The Moon, partially eclipsed.

Monday, June 4, will see a partial eclipse of the Moon take place.

FOR THOSE WHO ARE ON GOOD TERMS with the weather gods, on Monday, June 4, there will be a partial eclipse of the Moon to enjoy.

A lunar eclipse happens when the Moon moves into the Earth’s shadow. If it goes through the middle of the shadow, it is a total lunar eclipse. If it “cuts the corner” of the shadow, we get a partial eclipse.

There are usually two or three lunar eclipses each year, but they’re not always visible from the same place. From any particular spot on Earth, you might see one or two per year.

The Moon will begin to move into the darkest part of Earth’s shadow at 8:00pm, Sydney time on Monday, June 4. In Perth, it will already be underway by the time the Moon rises.

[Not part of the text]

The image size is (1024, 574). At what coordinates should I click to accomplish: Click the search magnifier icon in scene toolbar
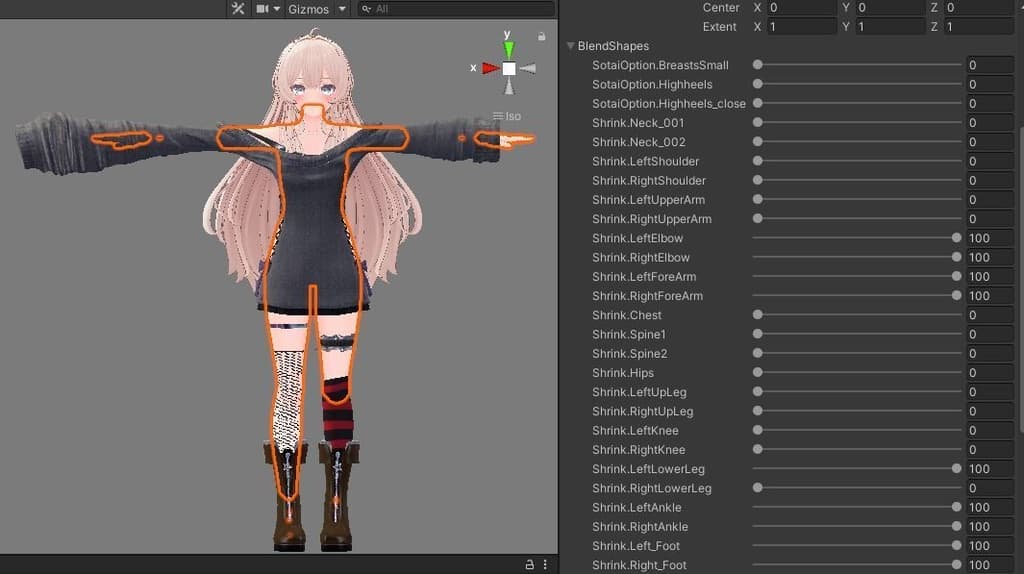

Mid-eclipse will be at 9:00pm Sydney time, and the whole thing will be over by 10:05pm, Sydney time.

At mid-eclipse, about 40% of the Moon’s diameter will be covered by Earth’s shadow – it might even go a reddish colour from sunlight bent through Earth’s atmosphere. Then the Moon will slowly move out of the shadow.

As long as the weather is clear, you won’t have any difficulty spotting the Moon and the eclipse. You won’t need a telescope or binoculars to see it –  just your own eyes are enough. And unlike solar eclipses, lunar eclipses are safe to watch.

They also happen slowly, so the best idea is to go outside every 15 minutes or so and see how it has changed.

Here’s a video from NASA that shows what stargazers in North America can expect to see:

After this, the next big eclipse for Australians will be a total eclipse of the Sun on the morning of Nov 14, 2012 – the last one to be seen in Australia until the year 2028! Totality will be seen only along a narrow swathe of far north Queensland near Cairns. Everyone else will see a partial eclipse.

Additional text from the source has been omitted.